WORK INSTRUCTION
What you give back must match the records below exactly.

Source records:
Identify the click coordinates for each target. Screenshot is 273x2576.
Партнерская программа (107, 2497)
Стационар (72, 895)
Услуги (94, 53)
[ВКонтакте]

ANSWER BELOW
Identify the click coordinates for each target. Screenshot is 273x2576.
Партнерская программа (107, 2497)
Стационар (72, 895)
Услуги (94, 53)
[ВКонтакте]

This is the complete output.